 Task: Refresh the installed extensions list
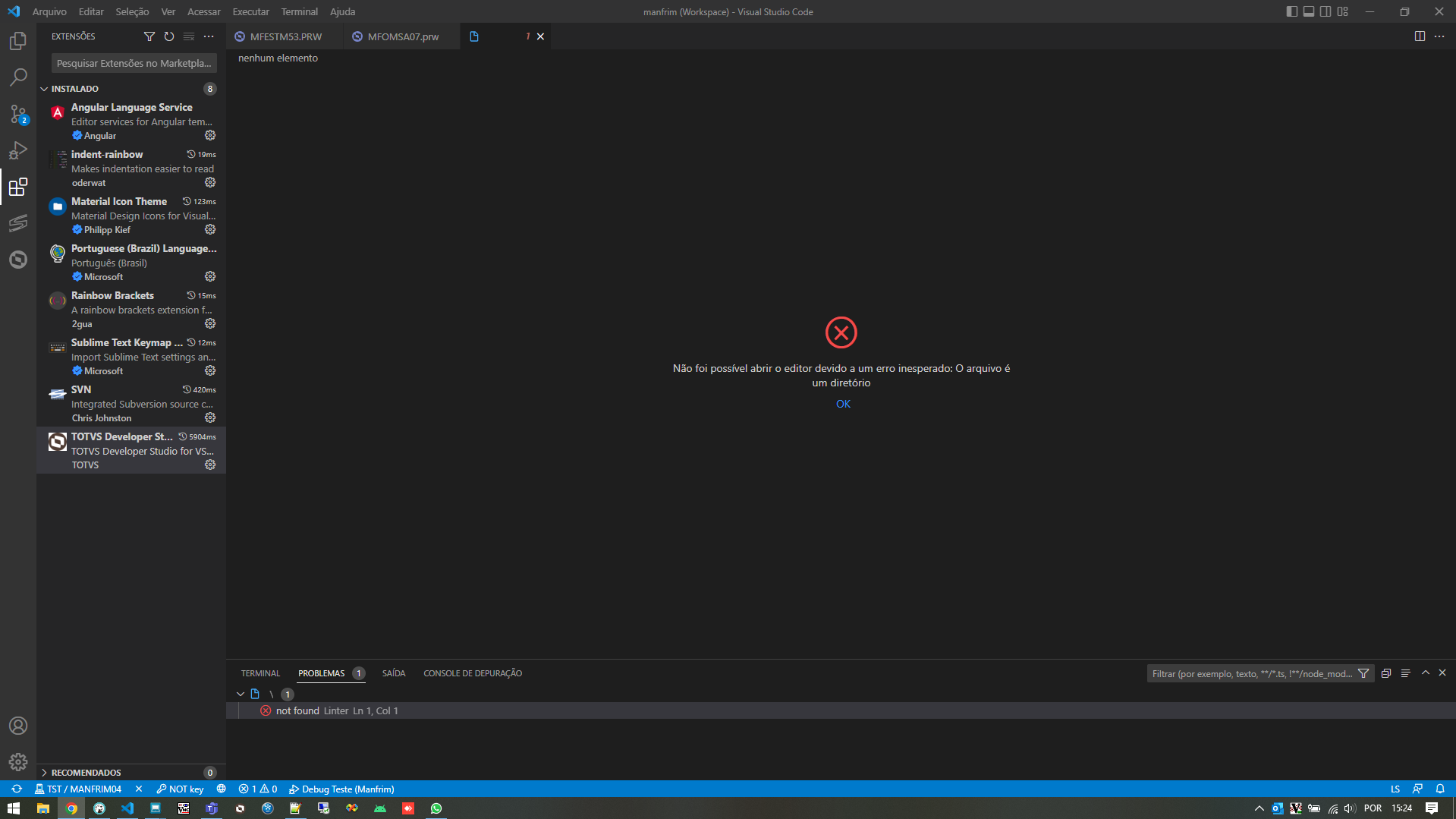click(168, 36)
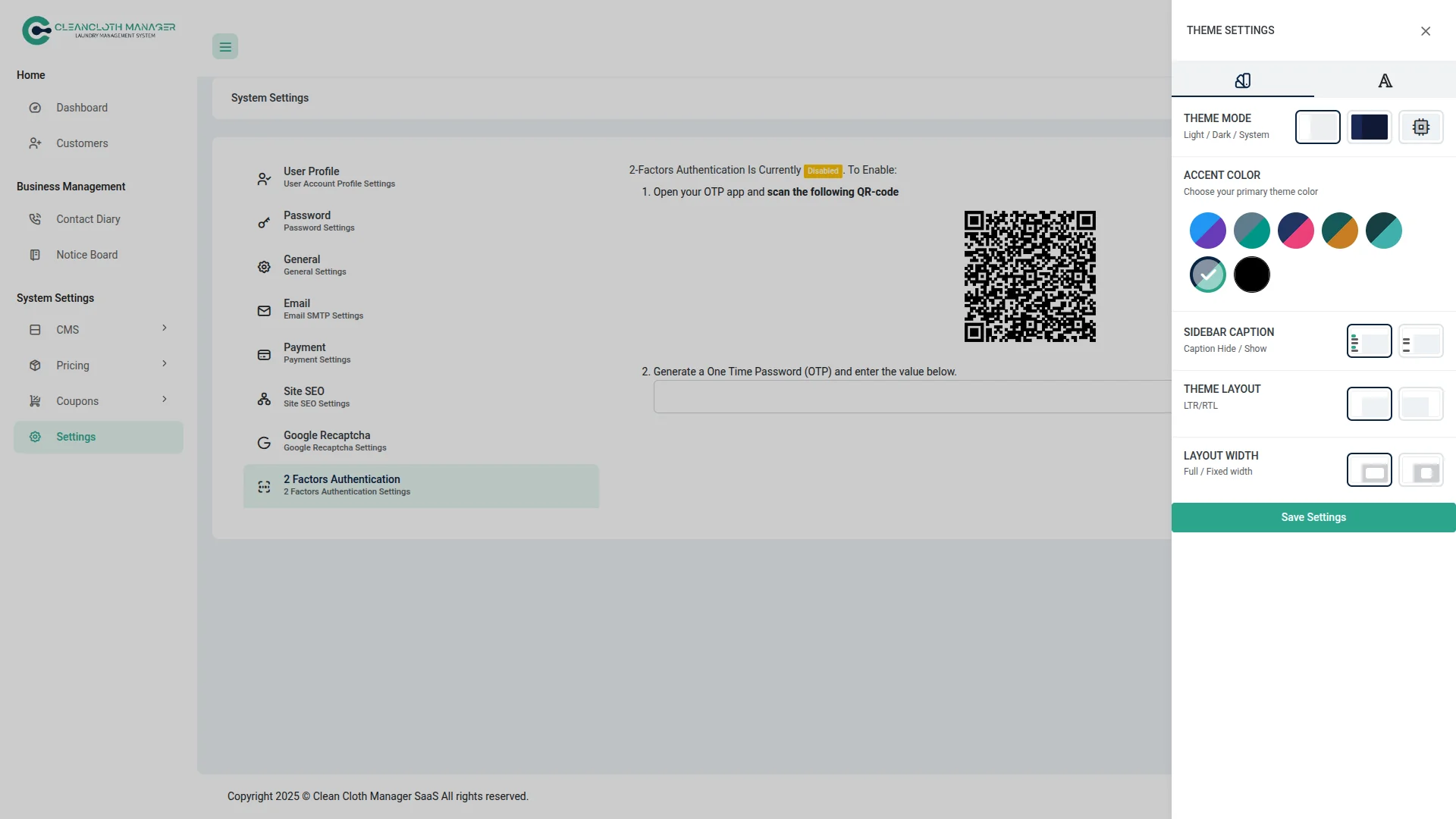The width and height of the screenshot is (1456, 819).
Task: Select System theme mode option
Action: 1420,127
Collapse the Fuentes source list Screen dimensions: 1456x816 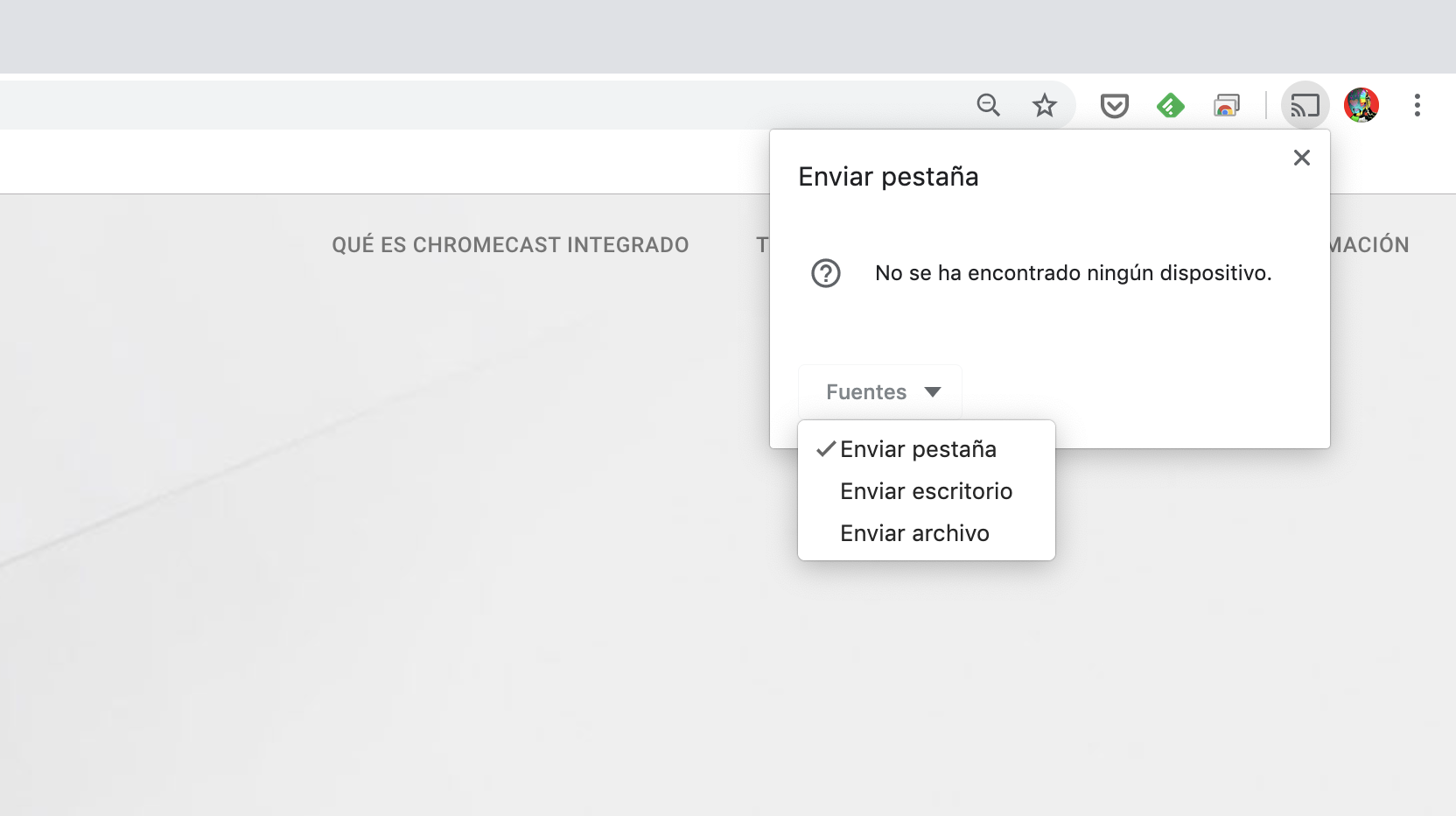(878, 391)
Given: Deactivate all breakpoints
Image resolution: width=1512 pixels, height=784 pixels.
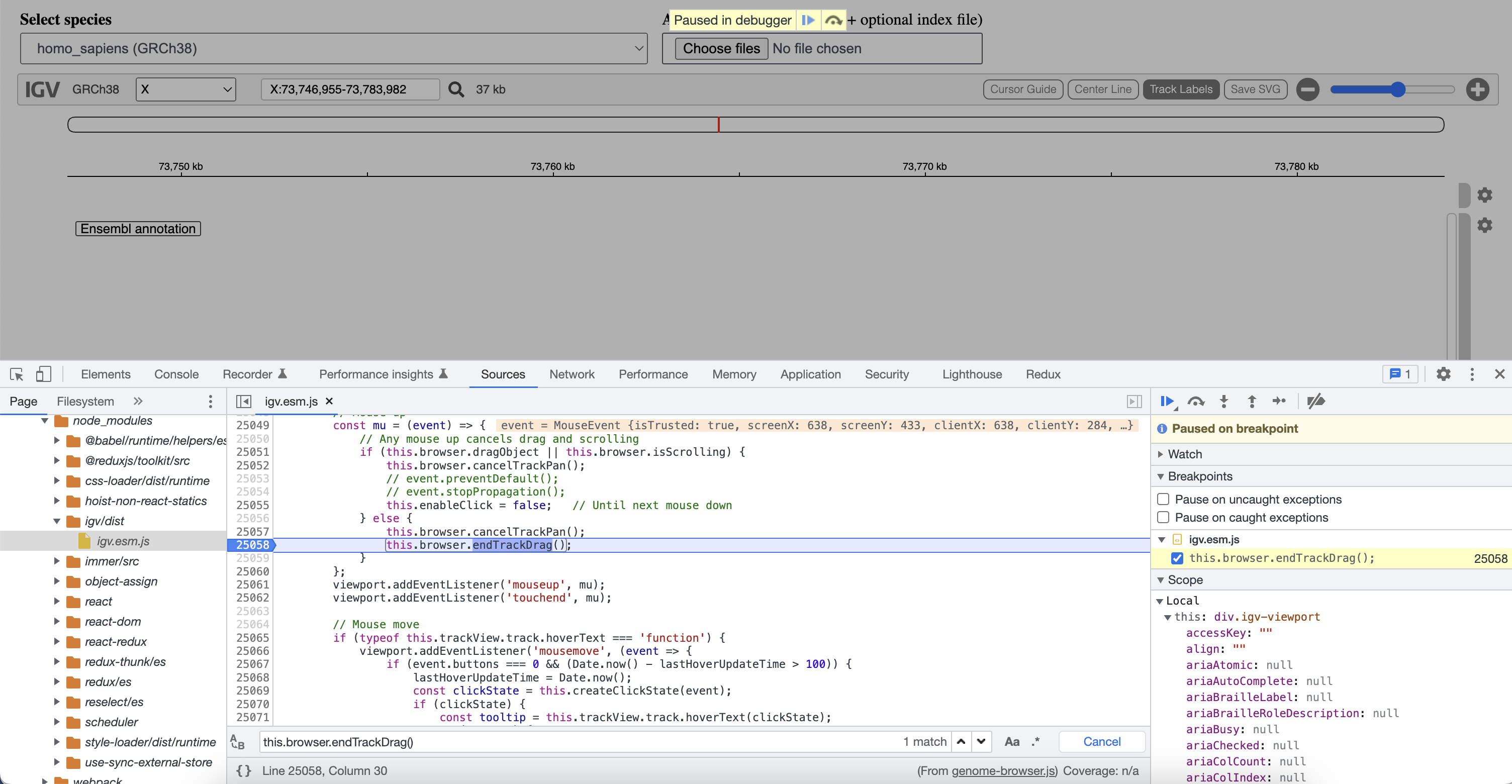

===

Work item
Word for word, restate only the lines from the one bearing "Given: Deactivate all breakpoints" through the final line of the listing, inclusive, with no pictures.

Completed task
Given: Deactivate all breakpoints
Image resolution: width=1512 pixels, height=784 pixels.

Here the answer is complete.